Despite these disagreements, de novo genes do exist. But when their origin -- where they came from -- is discussed, it reveals yet another assumption of evolutionary biologists. Evolutionists say, "Look, these orphan genes arose de novo. We can see how they might have been spliced together from similar DNA present elsewhere in the genome, or they might have come from non-coding DNA that has acquired a promoter or transcription factor binding site, and so is now expressed, and makes a functional protein, in the right place and at the right time."
These sentences reveal the second assumption -- that the existence of these new genes indicates there are natural processes to make them. After all, it must be possible to splice or activate new sequences to make TRGs, because there are TRGs.
That's an assumption of naturalism. The problem is there is no evidence to show that those proposed mechanisms actually work. There are no experiments that I know of to demonstrate that splicing yields functional products. Attempts in the lab show that splicing together even related protein domains yields non-functional products. Also, no one has shown that it is easy to acquire a promoter or transcription factor binding site so as to turn inactive, non-coding DNA into expressed, functional DNA. Getting a functional protein from random non-coding sequence is impossibly hard and would have to be demonstrated. If the function is regulating other genes via RNA, that would have to be proven to be feasible, too.

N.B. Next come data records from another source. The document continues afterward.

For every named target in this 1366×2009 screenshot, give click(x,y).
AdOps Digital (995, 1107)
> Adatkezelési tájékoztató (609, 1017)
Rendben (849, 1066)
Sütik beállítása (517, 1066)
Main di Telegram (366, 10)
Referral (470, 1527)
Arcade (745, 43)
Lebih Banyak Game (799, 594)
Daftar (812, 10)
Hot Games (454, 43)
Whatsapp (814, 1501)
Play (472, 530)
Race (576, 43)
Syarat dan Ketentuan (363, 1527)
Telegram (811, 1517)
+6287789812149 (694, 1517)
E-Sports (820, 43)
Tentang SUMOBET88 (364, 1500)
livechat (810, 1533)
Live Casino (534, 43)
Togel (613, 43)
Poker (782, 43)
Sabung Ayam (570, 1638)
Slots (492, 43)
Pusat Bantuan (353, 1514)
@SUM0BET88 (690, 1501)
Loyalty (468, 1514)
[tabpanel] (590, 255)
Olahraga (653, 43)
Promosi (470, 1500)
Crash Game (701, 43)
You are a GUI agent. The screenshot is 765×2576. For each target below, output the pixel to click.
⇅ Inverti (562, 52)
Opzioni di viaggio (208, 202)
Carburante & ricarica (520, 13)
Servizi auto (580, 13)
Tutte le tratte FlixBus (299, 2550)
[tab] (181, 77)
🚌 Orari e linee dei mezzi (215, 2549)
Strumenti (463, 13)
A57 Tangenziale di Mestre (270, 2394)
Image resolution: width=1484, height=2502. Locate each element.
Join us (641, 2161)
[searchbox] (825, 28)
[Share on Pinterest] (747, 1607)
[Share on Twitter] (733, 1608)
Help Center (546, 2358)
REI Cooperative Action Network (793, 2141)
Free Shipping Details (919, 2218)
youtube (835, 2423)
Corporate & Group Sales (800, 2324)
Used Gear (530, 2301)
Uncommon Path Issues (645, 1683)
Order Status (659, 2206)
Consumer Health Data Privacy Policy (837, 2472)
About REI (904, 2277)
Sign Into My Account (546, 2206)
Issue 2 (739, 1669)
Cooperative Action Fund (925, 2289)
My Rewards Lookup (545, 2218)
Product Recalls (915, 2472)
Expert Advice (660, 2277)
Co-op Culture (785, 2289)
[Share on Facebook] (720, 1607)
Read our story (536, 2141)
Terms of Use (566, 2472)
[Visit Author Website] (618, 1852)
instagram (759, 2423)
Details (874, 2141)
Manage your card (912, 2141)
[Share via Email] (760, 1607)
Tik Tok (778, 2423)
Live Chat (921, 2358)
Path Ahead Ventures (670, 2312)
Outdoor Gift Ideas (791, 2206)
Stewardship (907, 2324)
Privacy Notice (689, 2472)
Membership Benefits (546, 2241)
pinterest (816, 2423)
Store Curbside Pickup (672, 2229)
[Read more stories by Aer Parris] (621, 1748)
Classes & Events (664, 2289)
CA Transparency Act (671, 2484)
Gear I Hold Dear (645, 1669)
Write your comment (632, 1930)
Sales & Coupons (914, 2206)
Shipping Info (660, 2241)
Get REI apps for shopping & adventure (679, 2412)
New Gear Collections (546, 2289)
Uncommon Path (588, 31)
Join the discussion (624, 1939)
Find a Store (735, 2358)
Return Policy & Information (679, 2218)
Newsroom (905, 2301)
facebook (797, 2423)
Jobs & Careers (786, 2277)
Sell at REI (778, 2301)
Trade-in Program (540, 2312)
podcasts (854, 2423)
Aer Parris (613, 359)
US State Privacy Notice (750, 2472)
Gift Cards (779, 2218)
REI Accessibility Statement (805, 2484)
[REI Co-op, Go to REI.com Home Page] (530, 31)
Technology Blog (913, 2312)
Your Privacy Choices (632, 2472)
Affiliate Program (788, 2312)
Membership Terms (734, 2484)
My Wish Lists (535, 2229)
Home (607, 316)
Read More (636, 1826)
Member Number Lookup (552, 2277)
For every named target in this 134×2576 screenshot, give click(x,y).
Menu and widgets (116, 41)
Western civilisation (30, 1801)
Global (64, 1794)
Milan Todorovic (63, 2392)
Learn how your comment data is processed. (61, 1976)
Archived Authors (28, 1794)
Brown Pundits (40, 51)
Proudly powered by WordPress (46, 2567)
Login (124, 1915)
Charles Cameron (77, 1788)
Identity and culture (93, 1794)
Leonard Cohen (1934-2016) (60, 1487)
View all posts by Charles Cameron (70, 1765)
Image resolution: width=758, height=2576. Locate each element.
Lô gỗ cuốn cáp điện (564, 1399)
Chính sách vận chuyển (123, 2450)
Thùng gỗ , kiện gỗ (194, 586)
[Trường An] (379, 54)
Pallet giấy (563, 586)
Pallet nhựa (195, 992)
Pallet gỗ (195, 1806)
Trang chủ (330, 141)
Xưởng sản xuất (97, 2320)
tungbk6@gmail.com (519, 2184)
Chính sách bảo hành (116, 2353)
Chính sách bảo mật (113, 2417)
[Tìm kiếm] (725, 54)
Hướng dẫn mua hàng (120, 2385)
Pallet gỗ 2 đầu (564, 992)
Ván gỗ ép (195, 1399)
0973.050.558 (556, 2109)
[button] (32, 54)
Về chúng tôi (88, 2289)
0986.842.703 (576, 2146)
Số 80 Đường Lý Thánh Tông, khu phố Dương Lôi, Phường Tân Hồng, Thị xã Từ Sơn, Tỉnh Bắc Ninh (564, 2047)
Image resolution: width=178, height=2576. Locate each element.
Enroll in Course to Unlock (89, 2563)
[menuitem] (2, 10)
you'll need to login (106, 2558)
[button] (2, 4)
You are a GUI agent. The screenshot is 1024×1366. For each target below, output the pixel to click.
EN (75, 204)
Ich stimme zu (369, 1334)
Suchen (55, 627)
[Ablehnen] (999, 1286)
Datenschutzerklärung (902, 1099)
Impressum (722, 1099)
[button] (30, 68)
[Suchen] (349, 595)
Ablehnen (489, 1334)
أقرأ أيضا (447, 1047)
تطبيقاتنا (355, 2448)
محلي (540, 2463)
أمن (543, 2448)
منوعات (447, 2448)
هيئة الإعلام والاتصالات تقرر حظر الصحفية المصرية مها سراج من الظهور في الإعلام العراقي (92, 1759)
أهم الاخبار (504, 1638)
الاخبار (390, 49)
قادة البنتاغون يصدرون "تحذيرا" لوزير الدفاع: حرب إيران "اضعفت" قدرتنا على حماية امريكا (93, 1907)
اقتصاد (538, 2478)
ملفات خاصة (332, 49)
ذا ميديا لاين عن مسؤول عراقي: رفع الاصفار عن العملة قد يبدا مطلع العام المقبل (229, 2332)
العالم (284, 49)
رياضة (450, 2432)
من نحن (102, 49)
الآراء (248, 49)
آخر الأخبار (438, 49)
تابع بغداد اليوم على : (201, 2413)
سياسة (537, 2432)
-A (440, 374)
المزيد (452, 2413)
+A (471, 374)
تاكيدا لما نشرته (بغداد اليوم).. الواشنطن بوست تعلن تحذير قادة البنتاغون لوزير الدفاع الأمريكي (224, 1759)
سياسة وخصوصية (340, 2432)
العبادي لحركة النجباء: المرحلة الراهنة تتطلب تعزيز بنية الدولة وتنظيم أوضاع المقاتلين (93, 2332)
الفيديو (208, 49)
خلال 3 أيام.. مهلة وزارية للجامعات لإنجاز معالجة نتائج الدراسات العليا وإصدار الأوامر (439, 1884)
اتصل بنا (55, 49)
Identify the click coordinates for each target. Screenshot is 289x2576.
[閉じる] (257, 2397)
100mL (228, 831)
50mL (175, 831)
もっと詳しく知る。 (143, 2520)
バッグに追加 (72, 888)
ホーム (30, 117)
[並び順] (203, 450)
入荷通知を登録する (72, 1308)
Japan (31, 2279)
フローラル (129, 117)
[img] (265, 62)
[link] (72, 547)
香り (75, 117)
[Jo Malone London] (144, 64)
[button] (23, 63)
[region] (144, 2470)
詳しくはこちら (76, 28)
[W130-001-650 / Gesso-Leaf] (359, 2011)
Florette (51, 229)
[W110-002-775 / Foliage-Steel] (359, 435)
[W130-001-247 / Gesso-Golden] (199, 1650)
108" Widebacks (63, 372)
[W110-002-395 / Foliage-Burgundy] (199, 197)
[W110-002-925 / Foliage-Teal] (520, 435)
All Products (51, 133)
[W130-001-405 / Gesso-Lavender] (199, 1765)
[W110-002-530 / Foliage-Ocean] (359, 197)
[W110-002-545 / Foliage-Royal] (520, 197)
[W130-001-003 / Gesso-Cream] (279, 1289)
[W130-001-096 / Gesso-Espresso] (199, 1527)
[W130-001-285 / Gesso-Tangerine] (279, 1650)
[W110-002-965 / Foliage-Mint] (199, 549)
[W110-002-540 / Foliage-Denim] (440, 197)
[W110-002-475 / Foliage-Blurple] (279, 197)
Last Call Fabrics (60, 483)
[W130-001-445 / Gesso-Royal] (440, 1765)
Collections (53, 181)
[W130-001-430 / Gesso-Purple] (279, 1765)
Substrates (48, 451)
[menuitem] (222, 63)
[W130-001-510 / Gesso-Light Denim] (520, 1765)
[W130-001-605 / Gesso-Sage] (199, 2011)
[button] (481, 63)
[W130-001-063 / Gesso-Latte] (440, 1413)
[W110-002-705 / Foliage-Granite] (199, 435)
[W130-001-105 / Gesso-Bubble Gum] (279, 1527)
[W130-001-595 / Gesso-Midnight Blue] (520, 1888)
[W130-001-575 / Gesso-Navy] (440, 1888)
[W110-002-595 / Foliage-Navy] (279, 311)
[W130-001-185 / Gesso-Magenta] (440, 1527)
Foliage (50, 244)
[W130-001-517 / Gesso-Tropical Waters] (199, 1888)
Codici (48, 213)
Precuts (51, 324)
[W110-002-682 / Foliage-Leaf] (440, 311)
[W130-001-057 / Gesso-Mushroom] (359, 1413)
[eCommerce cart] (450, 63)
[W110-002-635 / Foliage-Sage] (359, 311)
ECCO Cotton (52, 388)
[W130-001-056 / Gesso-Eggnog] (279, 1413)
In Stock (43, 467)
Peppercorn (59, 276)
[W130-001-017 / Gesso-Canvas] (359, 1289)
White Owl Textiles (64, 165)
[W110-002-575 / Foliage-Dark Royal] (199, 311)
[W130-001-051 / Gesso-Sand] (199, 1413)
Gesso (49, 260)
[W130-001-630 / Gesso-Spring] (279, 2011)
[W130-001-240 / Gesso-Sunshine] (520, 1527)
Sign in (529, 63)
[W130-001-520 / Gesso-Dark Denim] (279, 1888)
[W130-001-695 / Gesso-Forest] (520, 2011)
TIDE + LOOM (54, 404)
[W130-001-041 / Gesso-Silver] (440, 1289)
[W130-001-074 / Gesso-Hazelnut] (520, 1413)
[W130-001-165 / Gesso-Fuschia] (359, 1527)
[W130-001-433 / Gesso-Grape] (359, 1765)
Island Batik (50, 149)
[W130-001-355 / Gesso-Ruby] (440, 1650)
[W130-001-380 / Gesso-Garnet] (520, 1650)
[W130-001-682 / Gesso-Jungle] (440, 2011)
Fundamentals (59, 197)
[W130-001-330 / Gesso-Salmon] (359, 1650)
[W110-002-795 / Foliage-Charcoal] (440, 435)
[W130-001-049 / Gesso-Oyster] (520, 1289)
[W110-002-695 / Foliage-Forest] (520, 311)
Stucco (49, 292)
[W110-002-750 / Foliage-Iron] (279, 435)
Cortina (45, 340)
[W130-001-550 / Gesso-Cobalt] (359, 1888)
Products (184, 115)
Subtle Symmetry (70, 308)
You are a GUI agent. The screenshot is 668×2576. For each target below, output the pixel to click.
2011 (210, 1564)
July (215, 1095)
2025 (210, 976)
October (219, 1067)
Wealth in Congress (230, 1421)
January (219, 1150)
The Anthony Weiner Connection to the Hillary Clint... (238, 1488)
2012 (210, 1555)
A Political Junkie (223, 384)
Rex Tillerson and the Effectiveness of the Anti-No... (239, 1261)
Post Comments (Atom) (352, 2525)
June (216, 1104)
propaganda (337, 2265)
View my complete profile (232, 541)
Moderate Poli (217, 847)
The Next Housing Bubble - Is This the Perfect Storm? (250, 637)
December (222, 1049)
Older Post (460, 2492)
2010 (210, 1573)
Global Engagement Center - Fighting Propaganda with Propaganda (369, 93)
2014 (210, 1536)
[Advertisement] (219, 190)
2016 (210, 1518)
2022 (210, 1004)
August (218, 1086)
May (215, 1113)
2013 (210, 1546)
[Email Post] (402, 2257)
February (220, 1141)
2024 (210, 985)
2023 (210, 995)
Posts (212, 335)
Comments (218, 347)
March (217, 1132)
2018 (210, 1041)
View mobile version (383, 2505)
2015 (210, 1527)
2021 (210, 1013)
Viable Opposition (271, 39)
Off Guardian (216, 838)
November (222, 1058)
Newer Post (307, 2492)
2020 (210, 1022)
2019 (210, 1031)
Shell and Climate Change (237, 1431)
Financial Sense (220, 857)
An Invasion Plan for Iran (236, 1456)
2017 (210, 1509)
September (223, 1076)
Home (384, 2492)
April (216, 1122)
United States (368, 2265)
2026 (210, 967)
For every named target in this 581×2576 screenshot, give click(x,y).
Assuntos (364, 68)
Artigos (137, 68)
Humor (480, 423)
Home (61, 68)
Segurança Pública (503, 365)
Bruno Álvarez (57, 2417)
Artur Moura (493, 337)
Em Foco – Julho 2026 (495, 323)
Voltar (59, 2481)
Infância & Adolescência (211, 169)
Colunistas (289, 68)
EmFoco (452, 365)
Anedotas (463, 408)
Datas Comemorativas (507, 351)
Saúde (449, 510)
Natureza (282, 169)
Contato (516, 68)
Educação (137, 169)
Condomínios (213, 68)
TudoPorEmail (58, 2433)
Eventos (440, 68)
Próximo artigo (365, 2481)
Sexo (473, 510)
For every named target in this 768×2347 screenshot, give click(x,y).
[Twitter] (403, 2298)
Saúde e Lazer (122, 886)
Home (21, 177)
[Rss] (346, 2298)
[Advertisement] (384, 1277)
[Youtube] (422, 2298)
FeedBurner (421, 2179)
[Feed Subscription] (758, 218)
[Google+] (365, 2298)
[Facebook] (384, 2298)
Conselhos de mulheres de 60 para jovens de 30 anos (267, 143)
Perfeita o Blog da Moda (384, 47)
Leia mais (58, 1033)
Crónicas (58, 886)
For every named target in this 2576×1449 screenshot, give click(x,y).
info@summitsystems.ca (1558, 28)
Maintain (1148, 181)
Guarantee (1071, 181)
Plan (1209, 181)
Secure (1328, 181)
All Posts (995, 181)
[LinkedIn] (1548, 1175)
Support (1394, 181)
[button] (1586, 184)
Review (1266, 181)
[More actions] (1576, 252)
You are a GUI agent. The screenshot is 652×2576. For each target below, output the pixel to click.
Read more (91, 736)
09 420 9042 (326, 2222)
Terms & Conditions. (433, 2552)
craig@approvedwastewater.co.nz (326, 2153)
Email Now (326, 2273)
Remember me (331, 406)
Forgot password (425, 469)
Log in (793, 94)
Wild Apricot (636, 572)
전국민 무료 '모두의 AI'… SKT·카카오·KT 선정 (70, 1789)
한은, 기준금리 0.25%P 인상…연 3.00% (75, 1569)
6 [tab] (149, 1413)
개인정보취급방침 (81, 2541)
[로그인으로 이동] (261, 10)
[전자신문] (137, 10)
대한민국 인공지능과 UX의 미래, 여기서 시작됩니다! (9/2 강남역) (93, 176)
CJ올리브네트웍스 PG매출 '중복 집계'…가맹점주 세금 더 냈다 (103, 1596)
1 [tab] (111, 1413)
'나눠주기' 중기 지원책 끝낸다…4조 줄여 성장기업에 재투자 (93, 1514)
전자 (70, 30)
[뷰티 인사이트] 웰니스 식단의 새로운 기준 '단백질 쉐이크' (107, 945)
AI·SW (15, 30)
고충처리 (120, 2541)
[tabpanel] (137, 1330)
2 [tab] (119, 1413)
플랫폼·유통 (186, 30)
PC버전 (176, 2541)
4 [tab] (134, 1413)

So do we know where TRGs came from? If no one tests how hard it is to splice together random sequence and get functional stuff, or how hard it is to acquire a new promoter, then we don't know whether de novo genes can be developed by evolutionary processes. If not, the alternative is shocking to evolutionary biologists -- perhaps, just perhaps they were made by a designer for that particular species or group. Perhaps the non-coding DNA was already ready to be functional, like an actor waiting in the wings for his cue, and was only activated in that one particular taxonomic group.
Bear in mind that TRGs can be up to 10-20 percent of a taxonomic group's genome, and may encode many of the special proteins unique to that taxonomic group. That's a huge chunk of DNA to arise by natural processes alone, and a big challenge for common descent. I am thinking of the phylum Cnidaria here. All Cnidaria (sea anemones, jelly fish, and Hydra for example) have tentacles with specialized cells called cnidocytes or nematocysts, which eject a little barbed tubule with a toxin into whatever touches them. They use these cells to capture and immobilize their prey. Many of the specialized proteins needed to make the nematocysts are TRGs specific to the phylum Cnidaria. Cnidaria are among the oldest of all extant phyla. Was their origin unique?
Take home lesson: Are de novo genes real? Yes. Do we know where they came from? No. Do they say something important about evolutionary processes? Indeed. But what they say remains to be seen.